Entomologists in the Netherlands state that neonics act as nerve agents and are typically sprayed on crop seeds to kill insects. These Dutch scientists are convinced that some neonics are responsible for declining populations of pollinating insects, and even feel safe in linking these insecticides to increased mortality among farmland birds.
Thus motivated by their Dutch neighbors, France took a radical step towards protecting its dwindling bee population on Sept. 8, 2018, by becoming the first country in Europe to ban five pesticides, which researchers believe are killing off bees. The move to ban the five neonics has been hailed by beekeepers and environmentalists — but cereal and sugar beet farmers warn it could leave them almost defenseless in protecting valuable crops against harmful insects. By enforcing the blanket ban, France is going further than the European Union, which outlawed the use of three neonicotinoids — clothianidin, imidacloprid and thiamethoxam — in crop fields starting on Dec. 19, 2018. In addition to these three, France has banned thiacloprid and acetamiprid, not only outdoors but in greenhouses too.
Initially opposed, Britain now backs the less comprehensive EU ban due to evidence supporting claims the chemicals contribute to CCD, an epidemic blamed for bee populations plummeting by up to 90 percent in some cases. Other potential causes are mites, viruses and fungi. Some French farmers are angry, saying there is not enough evidence that neonics are responsible for bee decline. They believe the ban will heighten “unfair competition with European and non-European producers still allowed to use the pesticides.”
Despite campaigns to reduce pesticides, France increased their use by 12 percent between 2014 and 2016. An upcoming French food safety bill, if adopted, expands the ban to all chemical substances acting in the same way. The United Nations warned last year that 40 percent of invertebrate pollinators — particularly bees and butterflies — risk global extinction.
Back in the U.S., by 2014 court rulings shut down the use of genetically modified organisms on several Federal refuges, after environmental and food safety groups spent years challenging the practice both in and out of court. These groups argued that the crops and poisons threaten the same ecosystems that refuges are supposed to protect. One of those groups, namely University of North Texas (UNT) biologists, received funding to expand research into how neonics affect Texas quail populations, and the results may have implications to human health. The Texans pointed out that neonics are a neuro-active component of the most widely used insecticides in the world; moreover, that recent studies have shown them to have an impact on honeybee colonies, and the U.S. EPA has recognized neonics as a threat to pollinators.
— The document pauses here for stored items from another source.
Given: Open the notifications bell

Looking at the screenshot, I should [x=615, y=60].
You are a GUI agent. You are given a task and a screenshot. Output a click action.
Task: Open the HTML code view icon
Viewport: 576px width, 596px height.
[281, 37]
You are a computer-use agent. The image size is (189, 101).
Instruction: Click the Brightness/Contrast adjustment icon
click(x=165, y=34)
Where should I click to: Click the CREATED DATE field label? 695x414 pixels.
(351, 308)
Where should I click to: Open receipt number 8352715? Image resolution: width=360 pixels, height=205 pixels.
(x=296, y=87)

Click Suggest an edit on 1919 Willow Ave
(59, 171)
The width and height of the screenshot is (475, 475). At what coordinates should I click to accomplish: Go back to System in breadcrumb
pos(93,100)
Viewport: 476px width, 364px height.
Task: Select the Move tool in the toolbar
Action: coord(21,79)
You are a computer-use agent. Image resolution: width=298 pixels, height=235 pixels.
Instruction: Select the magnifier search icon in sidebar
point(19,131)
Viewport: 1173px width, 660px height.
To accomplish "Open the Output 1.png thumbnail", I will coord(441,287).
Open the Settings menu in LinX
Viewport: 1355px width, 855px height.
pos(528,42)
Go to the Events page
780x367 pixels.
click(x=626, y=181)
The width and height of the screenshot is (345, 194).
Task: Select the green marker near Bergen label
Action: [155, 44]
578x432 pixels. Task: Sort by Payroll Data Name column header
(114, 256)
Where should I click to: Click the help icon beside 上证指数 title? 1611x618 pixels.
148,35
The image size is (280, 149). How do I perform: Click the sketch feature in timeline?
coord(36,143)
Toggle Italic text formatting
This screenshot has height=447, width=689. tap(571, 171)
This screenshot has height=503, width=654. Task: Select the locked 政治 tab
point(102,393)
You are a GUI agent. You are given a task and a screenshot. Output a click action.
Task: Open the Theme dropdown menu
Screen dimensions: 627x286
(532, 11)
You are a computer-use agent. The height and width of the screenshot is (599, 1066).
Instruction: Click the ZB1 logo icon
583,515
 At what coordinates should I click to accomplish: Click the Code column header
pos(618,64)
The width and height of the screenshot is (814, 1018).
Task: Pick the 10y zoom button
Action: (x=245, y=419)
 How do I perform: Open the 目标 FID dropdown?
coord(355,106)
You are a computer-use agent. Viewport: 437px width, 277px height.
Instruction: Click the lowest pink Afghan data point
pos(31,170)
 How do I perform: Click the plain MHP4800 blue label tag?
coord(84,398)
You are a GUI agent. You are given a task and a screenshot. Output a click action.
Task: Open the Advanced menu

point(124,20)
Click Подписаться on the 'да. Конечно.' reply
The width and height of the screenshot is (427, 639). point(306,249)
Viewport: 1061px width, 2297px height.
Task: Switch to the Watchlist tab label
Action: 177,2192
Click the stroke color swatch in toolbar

Thus motivated, Kelly Reyna, UNT assistant professor of biology, aims to find out how neonics affect quail that may eat insecticide-coated seeds or plants; also, how quail embryos develop in the presence of these pesticides. “In early tests we found that if we expose fertile quail eggs to the pesticide, the embryos develop enlarged hearts, small lungs and other developmental abnormalities,” Reyna said. “For our next phase of research we hope to learn more about whether adult quail that ingest pesticide coated seeds transfer these affects to their offspring.”
These results could shed light not only on how wildlife, like quail, respond to pesticides in their environment, but also on how humans, adults and children, respond to ingestion of neonic residues in their food. With quail being central to finer points of French cuisine, it’s surprising that France didn’t attack neonics even sooner.